Responsabilidad subsidiaria por cese de la actividad de la empresa: Serán responsables los administradores de hecho o de derecho de aquellas personas jurídicas que hayan cesado en sus actividades por las obligaciones tributarias devengadas de éstas que se encuentren pendientes de pago en el momento del cese, siempre que no hubieran hecho lo necesario para su pago o hubieren adoptado acuerdos o tomado medidas causantes del impago. Aquí los PPRP pueden ser elementos de prueba de una conducta correcta del administrador y eximirle pues de responsabilidad.

Responsabilidad mercantil: De acuerdo con la Ley de Sociedades de Capital, los administradores de Sociedades anónimas y limitadas, responderán frente a la sociedad, frente a los socios y frente a los acreedores sociales, del daño que causen por actos u omisiones contrarios a la ley o a los estatutos o por los realizados incumpliendo los deberes inherentes al desempeño del cargo, siempre y cuando haya intervenido dolo o culpa. El incumplimiento de estos deberes puede conllevar el que el administrador deba indemnizar el daño causado al patrimonio social con su patrimonio personal.

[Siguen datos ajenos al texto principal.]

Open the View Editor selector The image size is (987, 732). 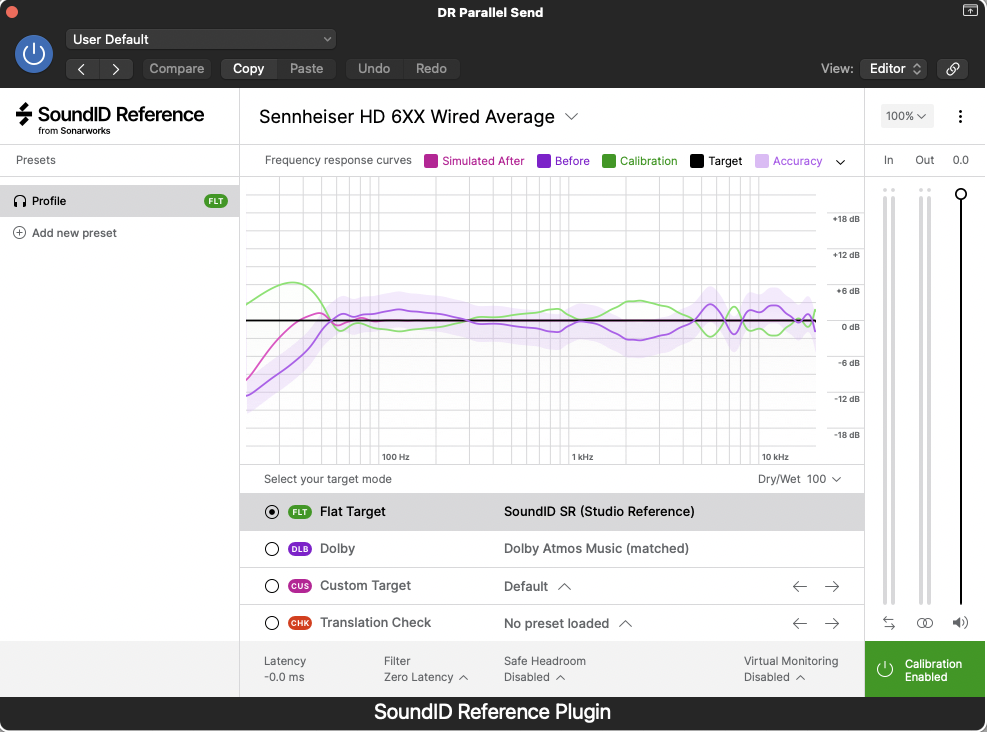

La legitimación para llevar a cabo la acción social de responsabilidad compete, de forma sucesiva a:

1. Junta General, que puede adoptar el acuerdo en cualquier sesión aunque no esté en el Orden del día, siempre que no se opongan accionistas con, al menos, el 5% del capital social o participaciones de la sociedad.

2. Los accionistas que representen un 5% de participación en la empresa pueden entablar conjuntamente la acción en los siguientes supuestos:
– Los administradores no convocan la Junta solicitada a tal fin,
– Cuando el acuerdo de la Junta haya sido contrario a la exigencia de responsabilidad,
– Cuando haya transcurrido 1 mes desde el acuerdo de la Junta sin que se haya entablado efectivamente la acción.

3. Los acreedores de la sociedad pueden entablar la acción social de responsabilidad siempre que el patrimonio social resulte insuficiente para satisfacer sus créditos y cuando la acción de responsabilidad no haya sido ejercitada ni por la Sociedad ni por los accionistas.